## [Dataset extract]
· · · · · · ·
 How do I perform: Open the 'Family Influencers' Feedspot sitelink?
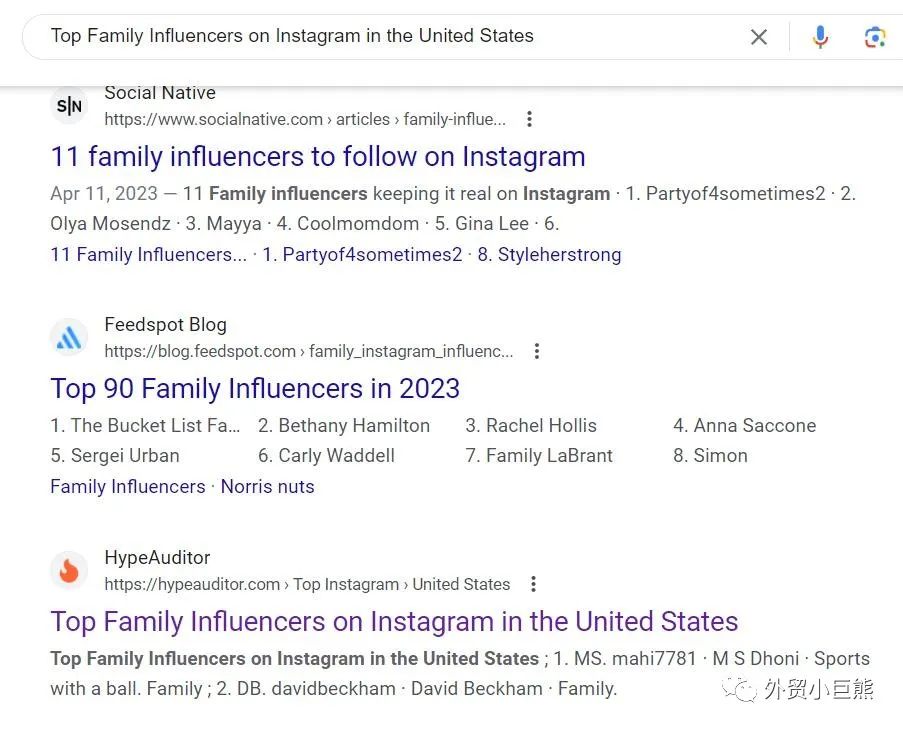click(x=127, y=487)
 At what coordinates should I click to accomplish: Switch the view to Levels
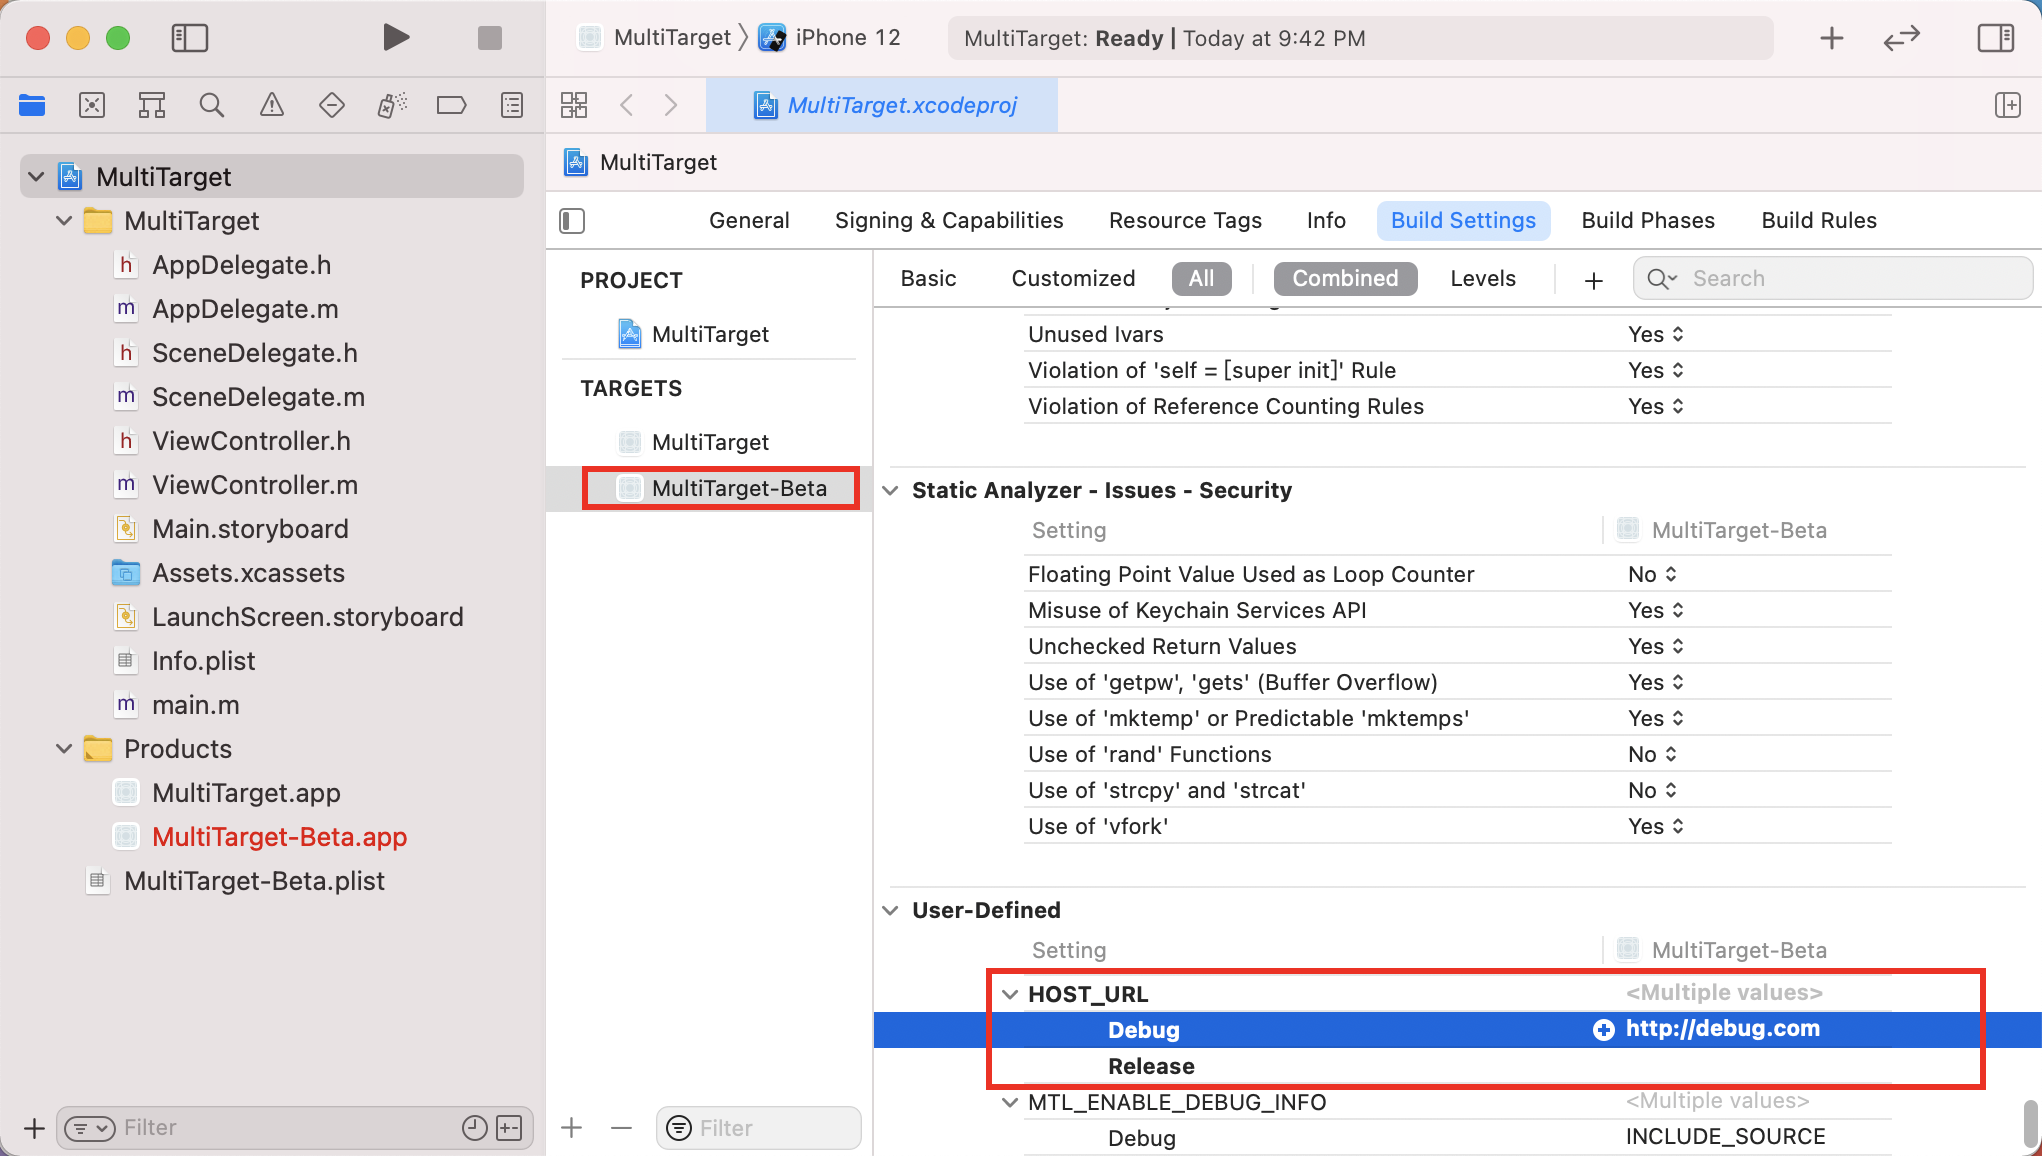1482,278
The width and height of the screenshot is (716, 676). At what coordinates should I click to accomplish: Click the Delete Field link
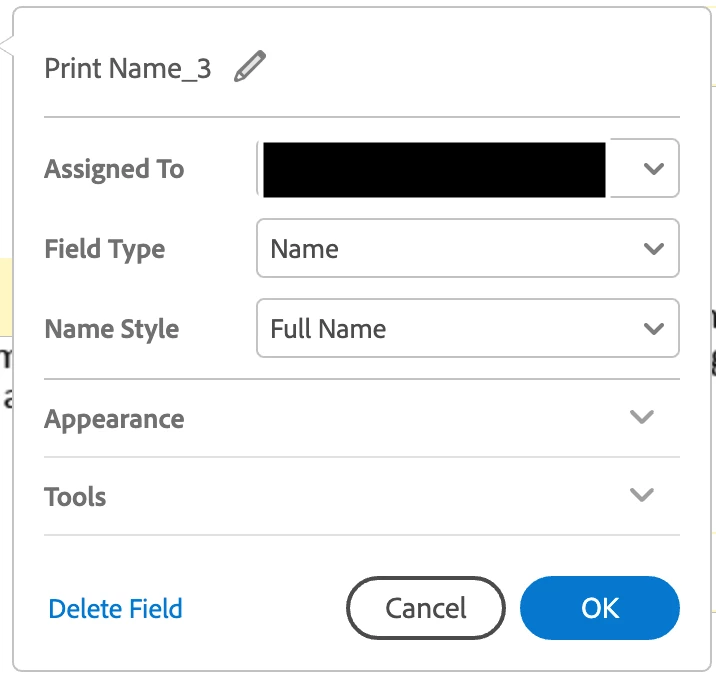pos(115,608)
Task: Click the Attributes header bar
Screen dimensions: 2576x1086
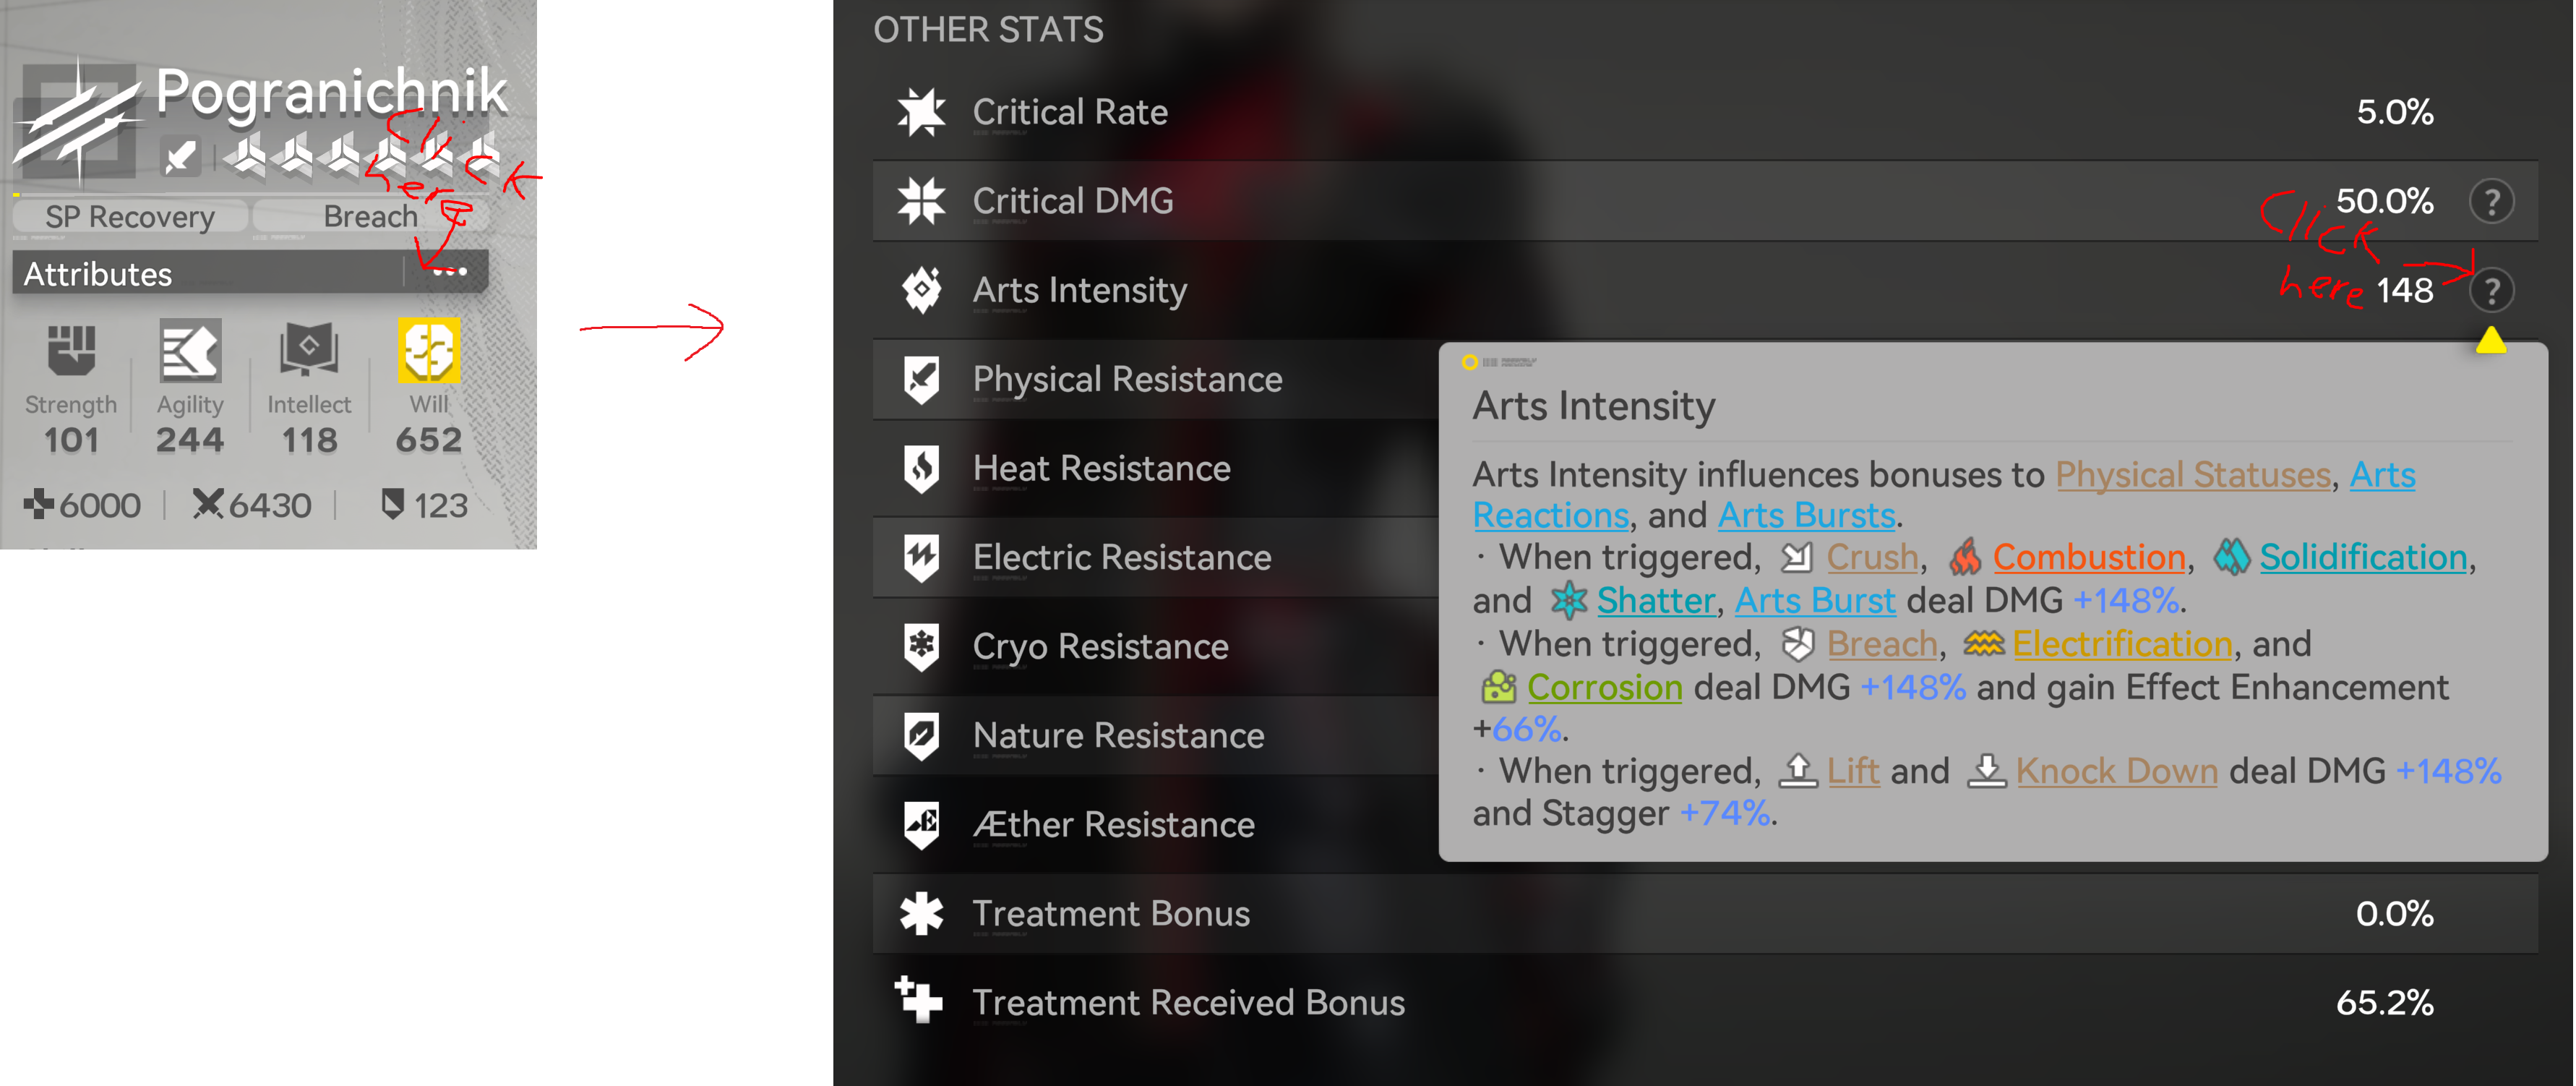Action: coord(250,272)
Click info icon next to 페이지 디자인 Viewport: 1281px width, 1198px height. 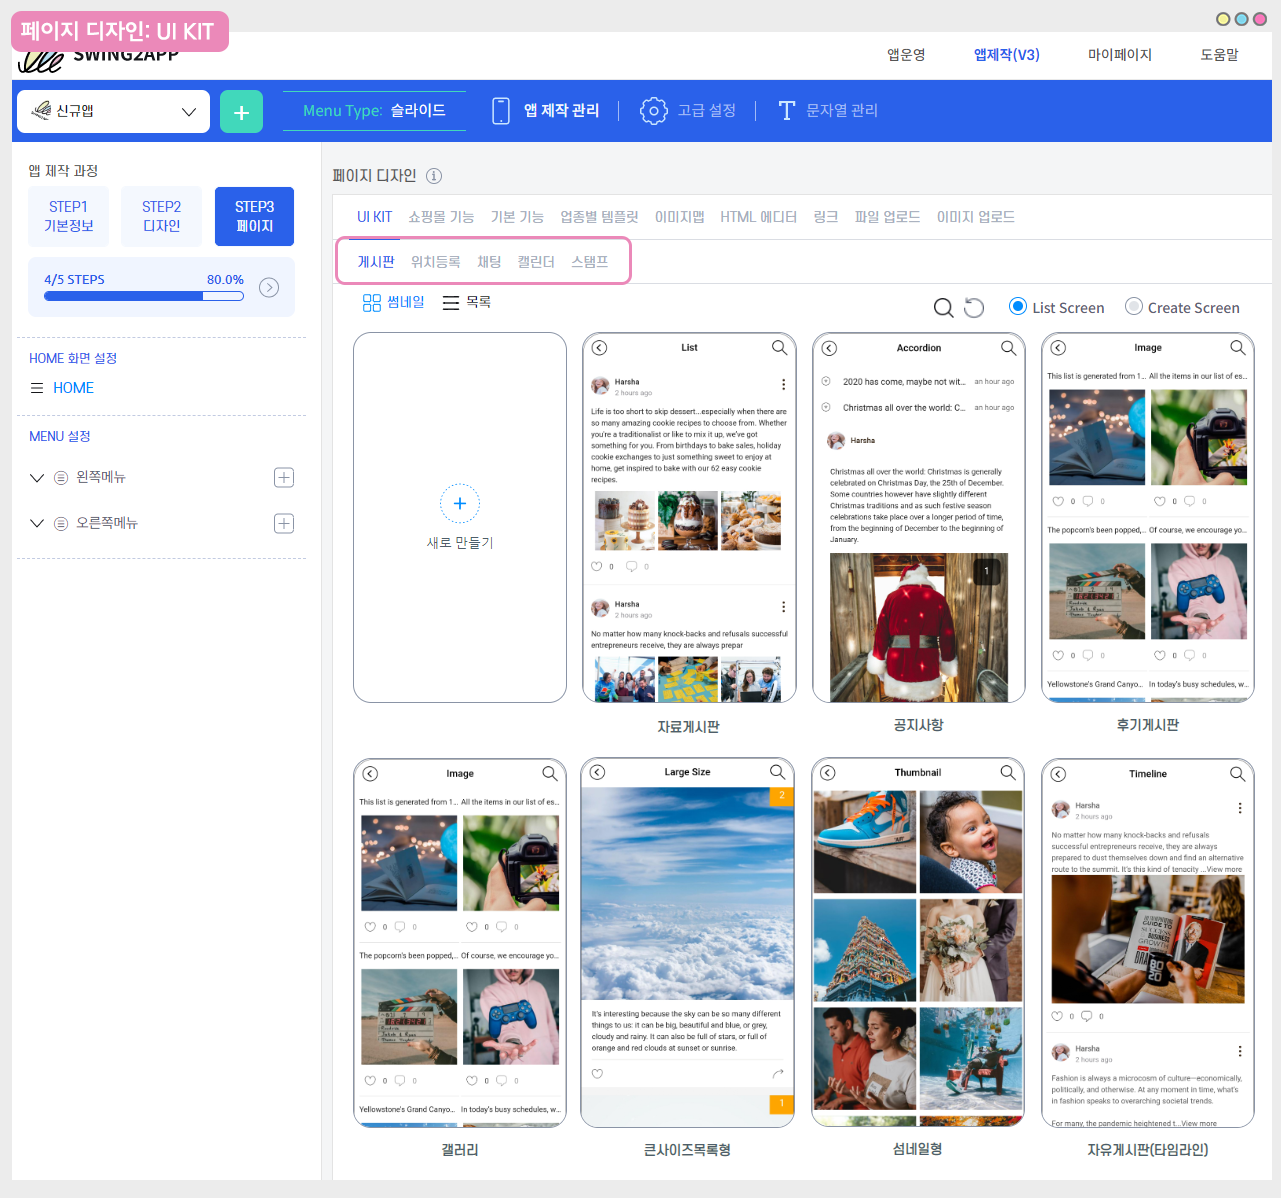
· · · · · · ·
## [The task]
Can you convert the lines above into a JSON list of strings, one string per line and blank lines skipped, starting at the line that contains "At what coordinates should I click to accomplish: Switch" and ending after the last line? Leave the pictures out of the list.

## [Result of the task]
[
  " At what coordinates should I click to accomplish: Switch the view to Levels",
  "1482,278",
  "The width and height of the screenshot is (716, 676). At what coordinates should I click to accomplish: Click the Delete Field link",
  "pos(115,608)",
  "Task: Click the Attributes header bar",
  "Screen dimensions: 2576x1086",
  "Action: coord(250,272)",
  "Click info icon next to 페이지 디자인 Viewport: 1281px width, 1198px height. "
]